Hyde et al. reported that the absolute intra-fractional motion averaged over all directions along the x, y, and z axes (SD) were 0.7±0.5 mm and 0.5±0.4 mm for the 1.5- and 1-mm tolerances, respectively. On the basis of a 1-mm and 1 correction threshold, the target was localized to within 1.2 mm and 0.9 mm, respectively, with 95% confidence using Cyberknife (10). These values are consistent with our results. Mahan et al. reported that anthropomorphic phantom studies indicated that MVCT images in tomotherapy were capable of imaging the spine with sufficient accuracy to place the isocenter within 1 mm of the desired position (2). Our results showed that the required maximal PTV margin was 1.26 mm in the AP direction. Therefore 2.26 mm margin (1.26 + 1 mm) for the PTV is enough to compensate for image ambiguity.
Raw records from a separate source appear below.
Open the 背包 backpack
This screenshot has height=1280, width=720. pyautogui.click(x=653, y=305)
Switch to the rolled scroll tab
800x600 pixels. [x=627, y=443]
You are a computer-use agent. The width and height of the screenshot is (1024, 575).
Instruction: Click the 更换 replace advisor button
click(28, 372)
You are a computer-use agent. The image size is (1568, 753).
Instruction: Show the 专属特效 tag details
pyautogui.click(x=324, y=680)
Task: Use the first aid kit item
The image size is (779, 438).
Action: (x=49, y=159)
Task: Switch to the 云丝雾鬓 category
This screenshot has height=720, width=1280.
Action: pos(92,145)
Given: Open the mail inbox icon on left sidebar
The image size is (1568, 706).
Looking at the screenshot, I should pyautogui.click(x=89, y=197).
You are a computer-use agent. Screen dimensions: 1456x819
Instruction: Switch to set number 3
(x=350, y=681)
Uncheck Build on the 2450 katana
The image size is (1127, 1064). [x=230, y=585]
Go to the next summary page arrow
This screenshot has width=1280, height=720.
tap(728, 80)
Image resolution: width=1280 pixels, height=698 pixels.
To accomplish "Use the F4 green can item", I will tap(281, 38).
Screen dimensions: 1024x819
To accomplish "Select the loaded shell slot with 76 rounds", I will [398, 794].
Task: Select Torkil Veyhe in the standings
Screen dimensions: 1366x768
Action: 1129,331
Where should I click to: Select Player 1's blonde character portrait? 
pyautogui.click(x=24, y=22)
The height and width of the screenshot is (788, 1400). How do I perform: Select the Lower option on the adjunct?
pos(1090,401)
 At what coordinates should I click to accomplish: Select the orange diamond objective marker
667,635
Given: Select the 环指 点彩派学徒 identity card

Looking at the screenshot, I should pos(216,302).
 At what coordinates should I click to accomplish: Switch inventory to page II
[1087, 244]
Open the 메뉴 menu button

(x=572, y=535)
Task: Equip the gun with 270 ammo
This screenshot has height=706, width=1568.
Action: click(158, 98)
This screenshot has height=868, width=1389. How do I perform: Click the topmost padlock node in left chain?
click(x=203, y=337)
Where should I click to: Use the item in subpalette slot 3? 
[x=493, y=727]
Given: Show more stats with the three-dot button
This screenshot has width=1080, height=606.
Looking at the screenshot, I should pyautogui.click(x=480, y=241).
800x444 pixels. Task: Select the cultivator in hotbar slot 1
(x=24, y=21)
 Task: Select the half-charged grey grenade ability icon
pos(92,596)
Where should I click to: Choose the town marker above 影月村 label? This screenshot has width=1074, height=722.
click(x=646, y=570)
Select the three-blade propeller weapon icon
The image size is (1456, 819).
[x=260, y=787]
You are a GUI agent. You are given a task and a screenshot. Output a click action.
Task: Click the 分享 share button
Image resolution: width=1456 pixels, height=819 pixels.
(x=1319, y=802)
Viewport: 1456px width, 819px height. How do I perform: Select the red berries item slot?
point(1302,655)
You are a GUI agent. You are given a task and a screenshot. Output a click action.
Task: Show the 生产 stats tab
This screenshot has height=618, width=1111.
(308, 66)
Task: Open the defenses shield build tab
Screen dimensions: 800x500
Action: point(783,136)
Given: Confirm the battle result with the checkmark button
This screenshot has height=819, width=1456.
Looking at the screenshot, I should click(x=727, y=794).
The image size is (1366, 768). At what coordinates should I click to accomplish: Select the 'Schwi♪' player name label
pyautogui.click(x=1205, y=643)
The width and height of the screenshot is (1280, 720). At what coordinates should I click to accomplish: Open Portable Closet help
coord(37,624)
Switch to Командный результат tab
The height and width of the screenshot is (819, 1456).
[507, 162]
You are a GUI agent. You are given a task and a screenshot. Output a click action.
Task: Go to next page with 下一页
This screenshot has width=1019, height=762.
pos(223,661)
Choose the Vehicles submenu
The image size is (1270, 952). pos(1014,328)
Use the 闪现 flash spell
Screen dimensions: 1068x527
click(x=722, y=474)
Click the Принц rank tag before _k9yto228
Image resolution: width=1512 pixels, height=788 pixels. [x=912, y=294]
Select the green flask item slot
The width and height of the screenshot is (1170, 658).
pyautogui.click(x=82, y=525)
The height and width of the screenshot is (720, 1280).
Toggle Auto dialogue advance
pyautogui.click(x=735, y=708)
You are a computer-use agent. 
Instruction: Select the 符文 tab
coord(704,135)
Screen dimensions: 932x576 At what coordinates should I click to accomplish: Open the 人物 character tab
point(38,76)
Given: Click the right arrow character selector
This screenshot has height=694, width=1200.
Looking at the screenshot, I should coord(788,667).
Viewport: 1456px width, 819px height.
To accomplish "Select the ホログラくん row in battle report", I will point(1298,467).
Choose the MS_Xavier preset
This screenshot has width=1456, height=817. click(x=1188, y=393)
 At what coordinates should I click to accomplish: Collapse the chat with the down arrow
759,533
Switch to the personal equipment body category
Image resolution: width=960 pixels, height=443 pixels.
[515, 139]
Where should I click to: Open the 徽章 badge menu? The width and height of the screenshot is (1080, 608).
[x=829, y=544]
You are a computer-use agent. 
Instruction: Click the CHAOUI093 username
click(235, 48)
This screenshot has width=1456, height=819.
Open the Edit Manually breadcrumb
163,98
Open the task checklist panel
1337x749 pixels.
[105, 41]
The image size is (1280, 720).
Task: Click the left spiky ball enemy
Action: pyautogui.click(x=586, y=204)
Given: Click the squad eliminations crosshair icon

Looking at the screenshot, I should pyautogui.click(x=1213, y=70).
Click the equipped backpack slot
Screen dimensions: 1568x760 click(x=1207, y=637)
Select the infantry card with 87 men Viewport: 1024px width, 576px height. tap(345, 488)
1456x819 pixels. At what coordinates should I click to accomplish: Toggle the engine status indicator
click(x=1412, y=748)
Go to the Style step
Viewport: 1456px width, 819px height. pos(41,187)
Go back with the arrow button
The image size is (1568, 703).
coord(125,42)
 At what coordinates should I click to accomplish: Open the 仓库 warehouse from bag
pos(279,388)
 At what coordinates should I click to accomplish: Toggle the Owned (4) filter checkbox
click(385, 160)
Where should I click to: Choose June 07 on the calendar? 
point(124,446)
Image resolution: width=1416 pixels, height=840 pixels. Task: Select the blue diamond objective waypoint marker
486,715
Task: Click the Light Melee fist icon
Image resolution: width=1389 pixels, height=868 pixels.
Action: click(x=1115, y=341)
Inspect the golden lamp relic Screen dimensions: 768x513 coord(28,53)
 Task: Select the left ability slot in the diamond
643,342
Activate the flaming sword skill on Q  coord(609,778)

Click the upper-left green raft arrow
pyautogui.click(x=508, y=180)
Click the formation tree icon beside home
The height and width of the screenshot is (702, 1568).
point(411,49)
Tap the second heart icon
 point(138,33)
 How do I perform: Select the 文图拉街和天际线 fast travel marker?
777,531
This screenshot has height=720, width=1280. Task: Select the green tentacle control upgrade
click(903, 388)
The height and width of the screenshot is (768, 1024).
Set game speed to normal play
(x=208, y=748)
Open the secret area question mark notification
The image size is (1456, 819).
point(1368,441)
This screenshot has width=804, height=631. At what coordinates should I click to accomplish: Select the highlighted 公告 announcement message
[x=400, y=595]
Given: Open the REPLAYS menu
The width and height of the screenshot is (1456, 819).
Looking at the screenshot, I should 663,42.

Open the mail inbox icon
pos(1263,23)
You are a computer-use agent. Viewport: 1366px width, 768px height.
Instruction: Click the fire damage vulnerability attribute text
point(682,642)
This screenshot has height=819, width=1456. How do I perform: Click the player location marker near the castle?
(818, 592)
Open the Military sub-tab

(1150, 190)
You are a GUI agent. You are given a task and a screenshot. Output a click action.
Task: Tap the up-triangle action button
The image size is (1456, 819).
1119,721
One of the limitations of this study was that we applied vanHerk's equation because it is a widely known formula for conventional multifractionation radiotherapy, although here it was used for hypofractionated stereotactic radiation therapy. Even so, no patient showed a deviation greater than 2 mm; thus, our tentative 5-mm PTV margin was sufficient for IGRT–IMRT for cases with few vertebral metastases.
In conclusion, the PTV margin in hypofractionated IGRT–IMRT using helical tomotherapy for a few vertebral metastases could be 2 mm or less. Our tentative PTV margin of 5 mm was sufficient and reducible, if required.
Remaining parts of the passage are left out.